MLIR LSP Language Server : mlir-lsp-server
MLIR provides an implementation of an LSP language server in the form of the
mlir-lsp-server tool. This tool interacts with the MLIR C++ API to support
rich language queries, such as "Find Definition".
Supporting custom dialects and passes
mlir-lsp-server, like many other MLIR based tools, relies on having the
appropriate dialects registered to be able to parse in the custom assembly
formats used in the textual .mlir files. The mlir-lsp-server found within the
main MLIR repository provides support for all of the upstream MLIR dialects and
passes. Downstream and out-of-tree users will need to provide a custom
mlir-lsp-server executable that registers the entities that they are
interested in. The implementation of mlir-lsp-server is provided as a library,
making it easy for downstream users to register their dialect/passes and simply
call into the main implementation. A simple example is shown below:
#include "mlir/Tools/mlir-lsp-server/MlirLspServerMain.h"
int main(int argc, char **argv) {
mlir::DialectRegistry registry;
registerMyDialects(registry);
registerMyPasses();
return failed(mlir::MlirLspServerMain(argc, argv, registry));
}
Design
The design of mlir-lsp-server is largely comprised of three different
components:
- Communication and Transport (via JSON-RPC)

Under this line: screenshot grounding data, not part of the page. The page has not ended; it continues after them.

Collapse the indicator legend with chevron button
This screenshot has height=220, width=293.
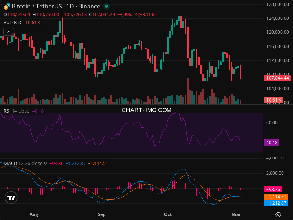point(8,32)
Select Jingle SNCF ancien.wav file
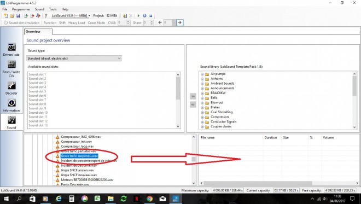This screenshot has height=204, width=361. pyautogui.click(x=77, y=170)
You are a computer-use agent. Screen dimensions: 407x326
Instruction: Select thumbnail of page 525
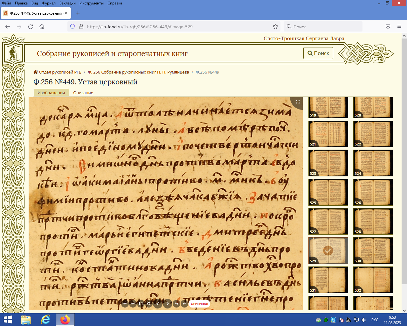tap(328, 192)
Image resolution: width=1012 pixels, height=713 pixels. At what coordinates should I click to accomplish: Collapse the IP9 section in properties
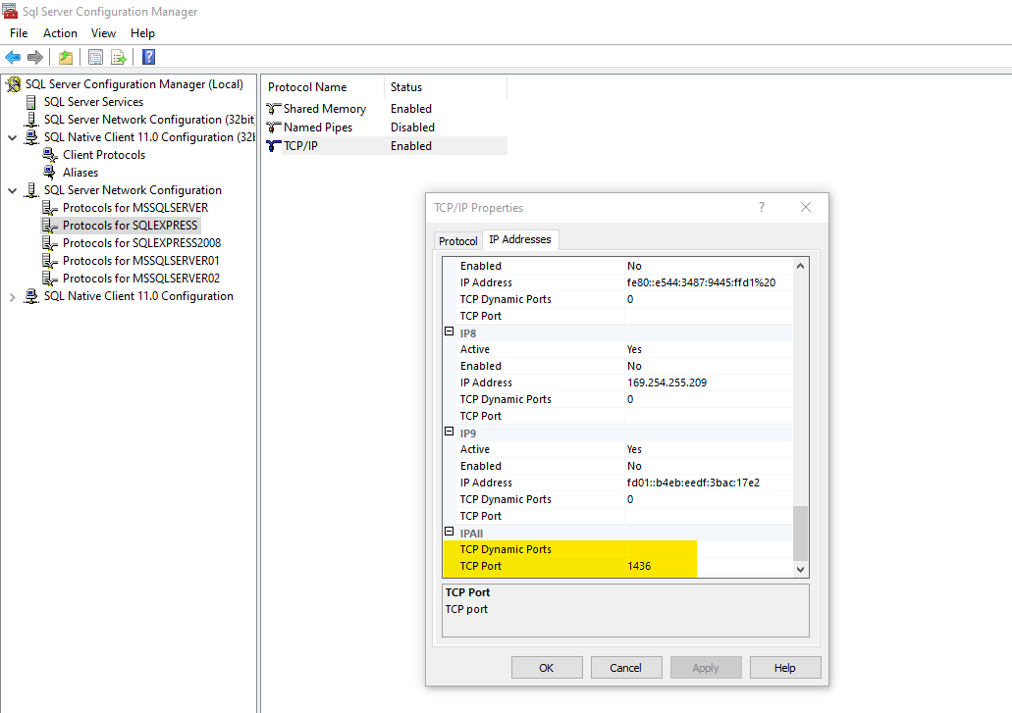click(x=450, y=433)
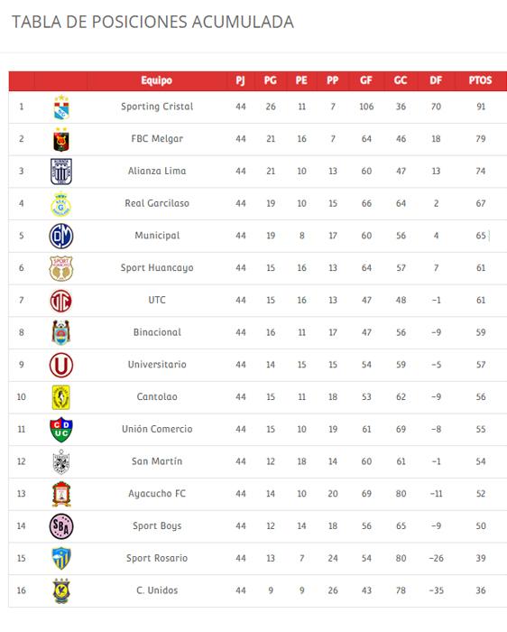Click the UTC red circular badge
Screen dimensions: 507x632
pos(61,301)
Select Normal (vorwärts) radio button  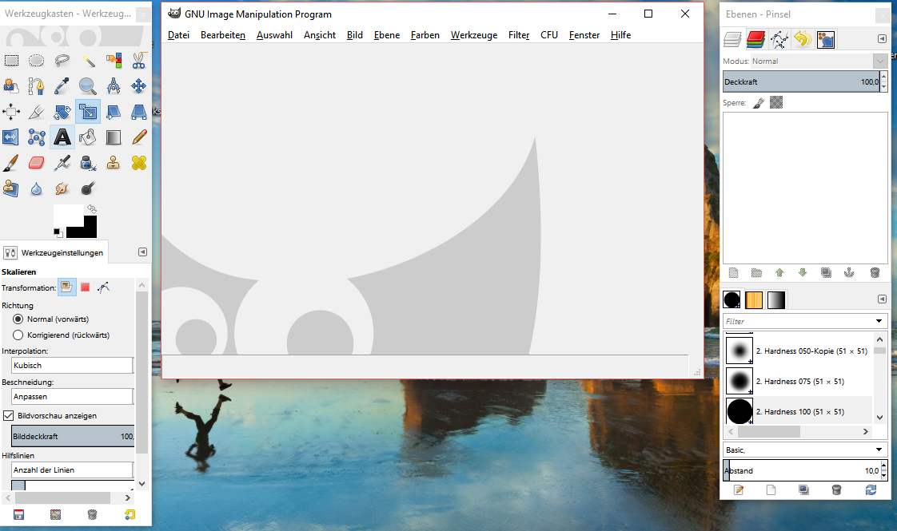tap(18, 319)
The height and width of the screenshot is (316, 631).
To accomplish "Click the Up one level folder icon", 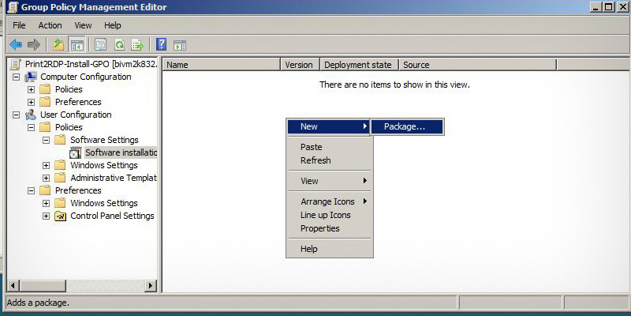I will pos(58,45).
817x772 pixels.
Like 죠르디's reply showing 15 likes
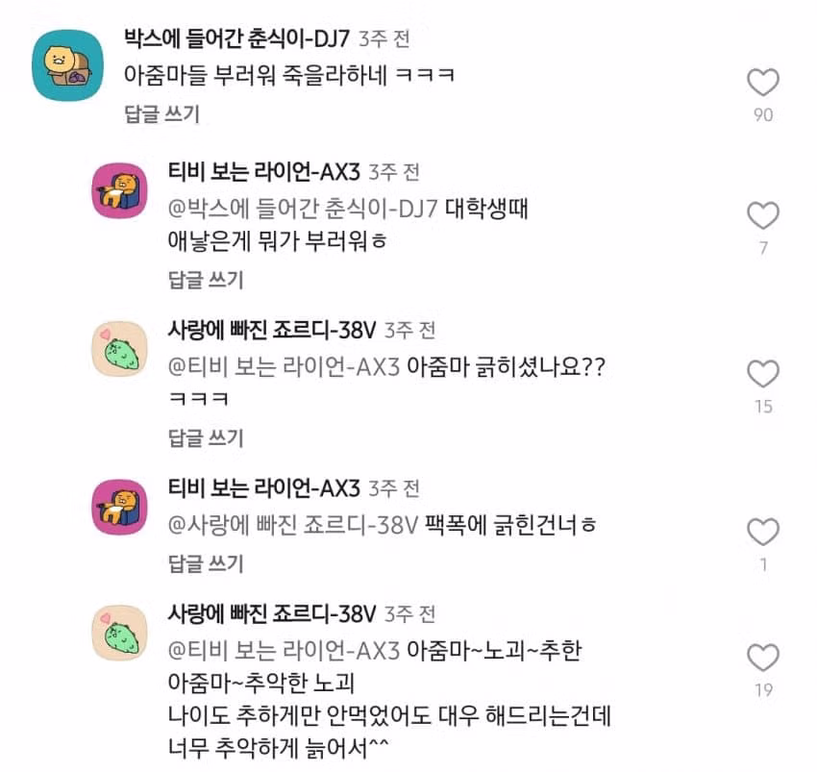(763, 373)
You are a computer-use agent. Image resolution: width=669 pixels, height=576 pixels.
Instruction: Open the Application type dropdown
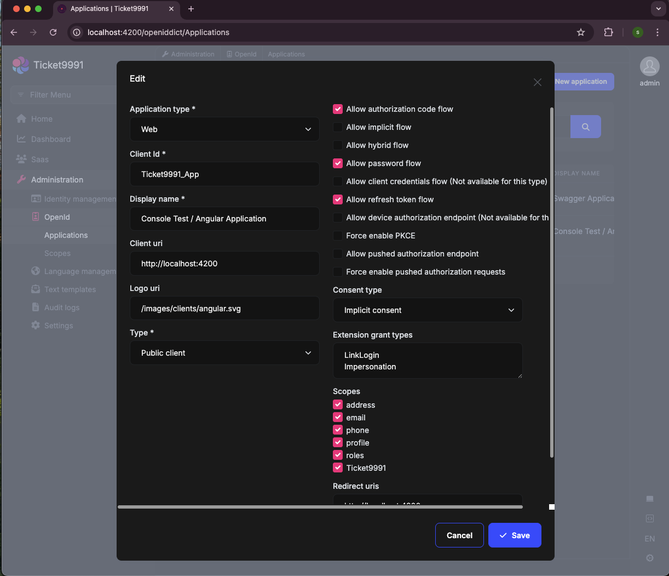224,129
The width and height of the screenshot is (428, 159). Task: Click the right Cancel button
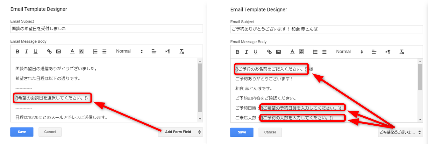point(270,132)
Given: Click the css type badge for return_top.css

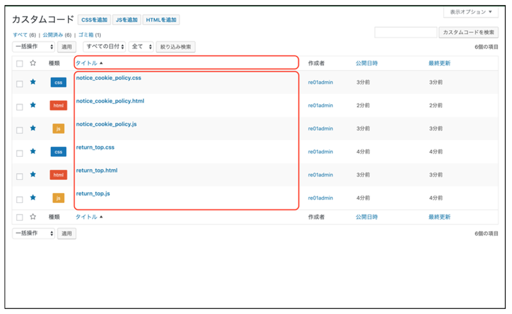Looking at the screenshot, I should (x=58, y=152).
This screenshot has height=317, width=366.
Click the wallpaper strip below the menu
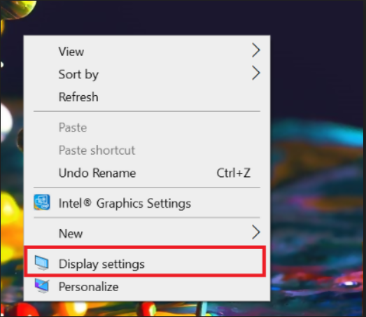pyautogui.click(x=147, y=309)
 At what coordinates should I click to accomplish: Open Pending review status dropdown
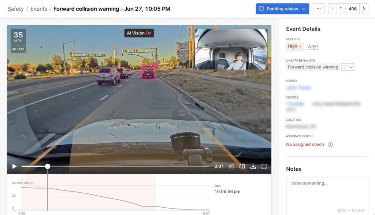coord(282,9)
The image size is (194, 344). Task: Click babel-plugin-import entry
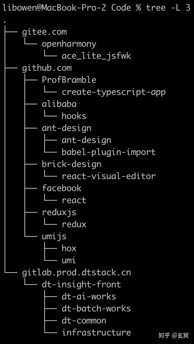coord(109,152)
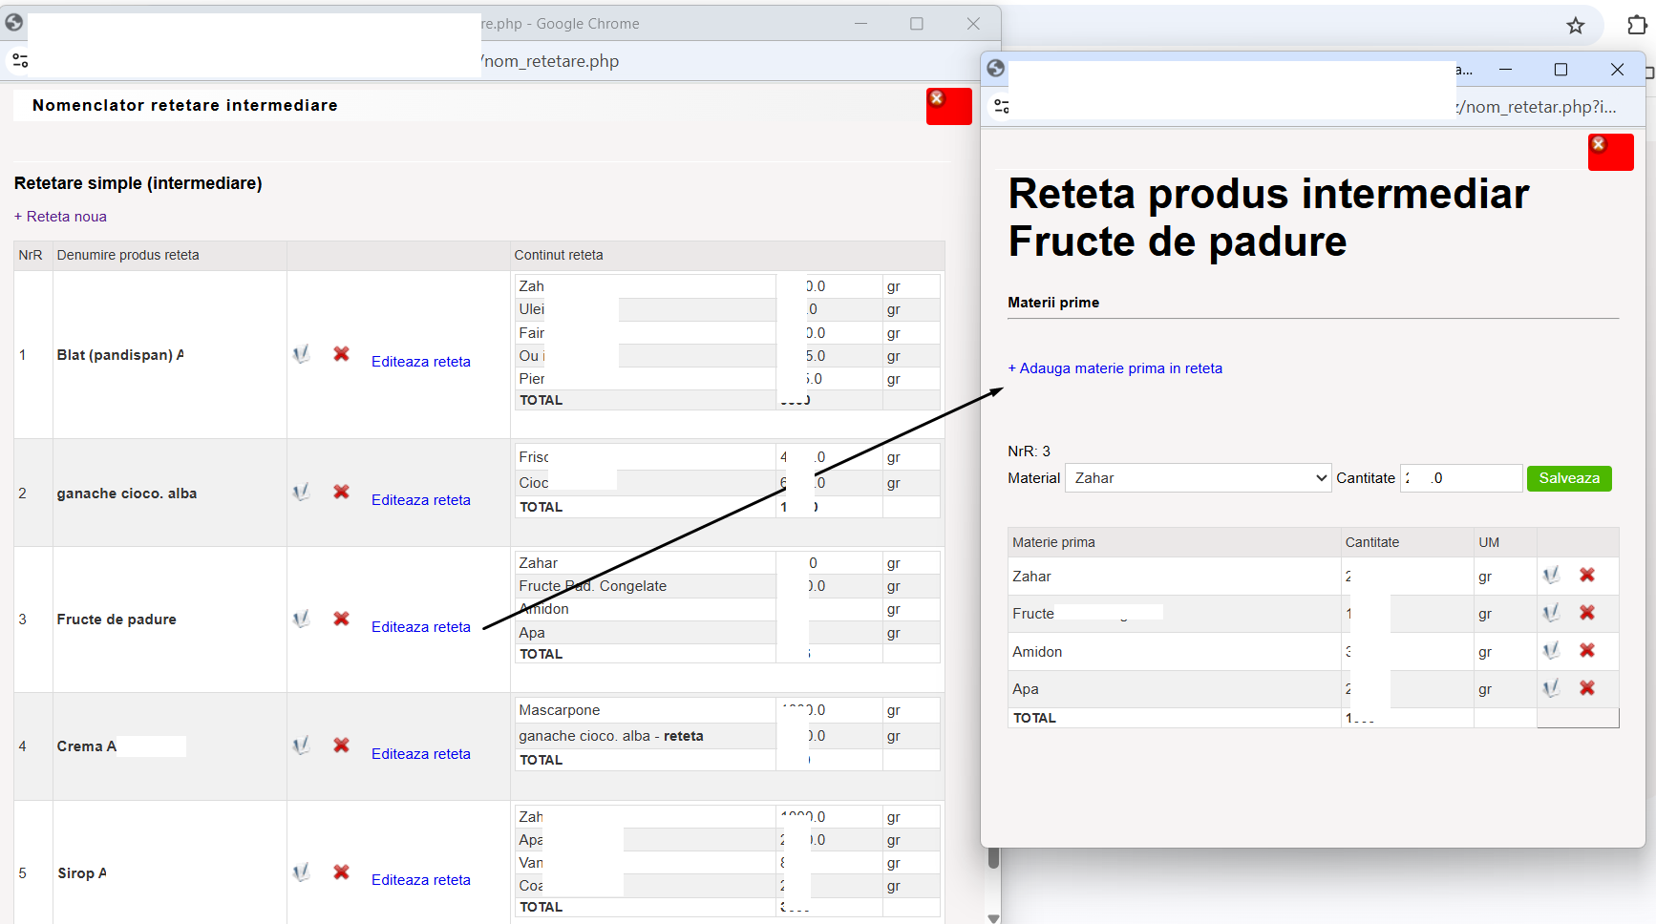Open Editeaza reteta for Crema A

[x=421, y=754]
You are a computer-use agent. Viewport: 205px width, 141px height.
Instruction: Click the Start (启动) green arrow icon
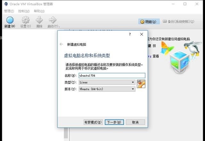(x=53, y=20)
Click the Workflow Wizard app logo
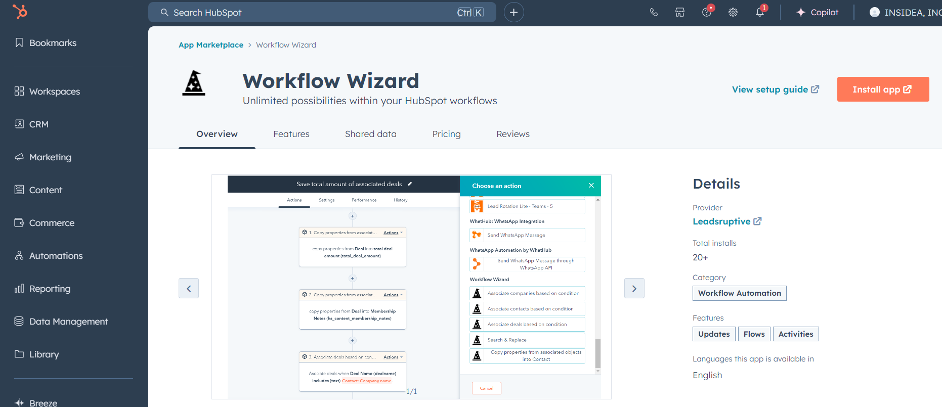Screen dimensions: 942x407 point(194,83)
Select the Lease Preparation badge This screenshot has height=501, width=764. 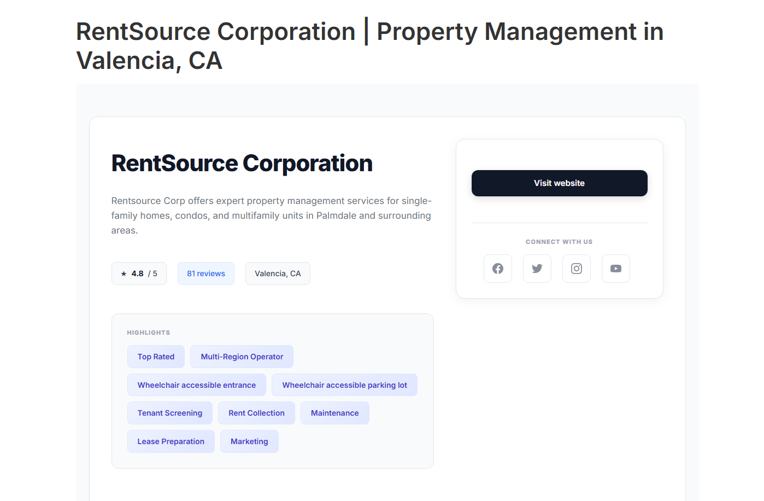pyautogui.click(x=171, y=441)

- Language Server Protocol
- MLIR Language Server
Communication and Transport
mlir-lsp-server communicates with the language client via JSON-RPC over
stdin/stdout. In the code, this is the JSONTransport class. This class knows
nothing about the Language Server Protocol, it only knows that JSON-RPC messages
are coming in and JSON-RPC messages are going out. The handling of incoming and
outgoing LSP messages is left to the MessageHandler class. This class routes
incoming messages to handlers in the Language Server Protocol layer for
interpretation, and packages outgoing messages for transport. This class also
has limited knowledge of the LSP, and only has information about the three main
classes of messages: notifications, calls, and replies.
Language Server Protocol
LSPServer handles the interpretation of the finer LSP details. This class
registers handlers for LSP messages and then forwards to the MLIR Language Server for processing. The intent of this component is to hold all of the
necessary glue when communicating from the MLIR world to the LSP world. In most
cases, the LSP message handlers simply forward to the MLIR Language Server. In
some cases however, the impedance mismatch between the two requires more
complicated glue code.
MLIR Language Server
MLIRServer provides the internal MLIR-based implementation of all of LSP
queries. This is the class that directly interacts with the MLIR C++ API,
including parsing .mlir text files, running passes, etc.
Editor Plugins
LSP Language plugins are available for many popular editors, and in principle
mlir-lsp-server should work with any of them, though feature set and interface
may vary. Below are a set of plugins that are known to work:
Visual Studio Code
Provides MLIR language IDE features for VS code.
Setup
This extension requires the mlir-lsp-server language server. If not found in
your path, you must specify the path of the server in the settings of this
extension.
Developing in the LLVM monorepo
This extension is actively developed within the LLVM monorepo, at
mlir/utils/vscode. When developing or deploying this extension within the LLVM
monorepo, a few extra steps for setup are required:
- Copy
mlir/utils/textmate/mlir.jsonto the extension directory and rename togrammar.json.
Features
- Syntax highlighting for .mlir files and
mlirmarkdown blocks - go-to-definition and cross references
- Definitions include the source file locations of operations in the .mlir
- Hover over IR entities to see more information about them
- e.g. for a Block, you can see its block number as well as any predecessors or successors.